I often get asked which type of dialysis is better - Hemodialysis or Peritoneal Dialysis? That question really has no standard answer. It's like asking someone which flavour of ice-cream is the tastiest? It depends on the individual. Some prefer Hemo while others prefer PD.

If you asked me which I prefer personally, I would unabashedly say PD. Why am I such a lover of PD?

I honestly hadn't heard about PD until after my failed transplant in 1998. When I was researching the internet, I actually stumbled across the term by chance. This says a lot about the way medicine is practised in India. "Kidneys are failing, get a fistula made" is the mantra here. When I read about PD for the first time, it almost seemed too good to be true. I decided to ask my doctor about it, half-expecting to be told that it was not available in India or that I wasn't suited to it. Imagine my excitement when he said that I could definitely go for it.

The next six years on PD, as I keep saying to many people I talk to, were the best during my life on dialysis.
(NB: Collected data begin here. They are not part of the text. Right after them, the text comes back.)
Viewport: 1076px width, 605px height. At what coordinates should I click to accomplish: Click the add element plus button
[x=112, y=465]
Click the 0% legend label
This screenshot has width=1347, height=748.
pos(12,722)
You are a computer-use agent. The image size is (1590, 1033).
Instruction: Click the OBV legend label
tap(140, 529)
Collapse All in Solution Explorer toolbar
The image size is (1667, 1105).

There are many reasons I liked PD:

  • Less diet and fluid restrictions: I was not asked to restrict anything. I did four exchanges a day compared to many PD patients who do only three exchanges these days. This was a welcome relief from the severe diet and fluid restrictions I was asked to observe while on HD.
  • No needles: Who does not hate needles? The very thought of two thick needles in my arms is even today,  a huge put off for me. The best part about PD was that there was no need for needles.
  • No thrice weekly hospital visits: PD is almost always done at home. The whole effort of going to a hospital thrice a week for about five hours each time was physically and mentally draining, not only for me, but also for my family.
  • Independence: I did my exchanges and exit site dressing myself. This was very different from HD when you showed up at the hospital and surrendered completely to the centre staff. In PD, I had complete control. This does put a lot of responsibility on you. Some people like this, others don't.
  • Freedom to travel: On HD, I can travel only to places where there is a good centre. Also, five hours at a hospital, every alternate day, does not appeal to me on a holiday! With PD, I could travel easily. All I needed to do was to order the PD fluid bags to a place close enough to where I was travelling. The rest was a breeze. 
I was told later that PD worked best when you had some kidney function remaining. I had zero kidney function during my entire PD tenure. It worked beautifully for me. I think the big difference was that I did four exchanges. That is probably why it worked so well for me.

If there was a way for me to go back to PD today, I would close my eyes and take it.

Comments

Sindhu Raghu said…
Hello! My name is Sindhu, I'm 23 years old and I just started PD a week back (after a failed transplant). So far, all the technicians in the HD ward kept telling me how I should have just got a fistula done and scared me about PD and the infection risk. I still chose this on n my doctor's advice and also because of several other factor such as thin veins and residual renal function. I just want to thank you for reaffirming my faith in my decision,when everyone else is scaring me about it.
Kamal Shah said…
Good for you Sindhu. I’m glad your doctor advised you to do this. All the best.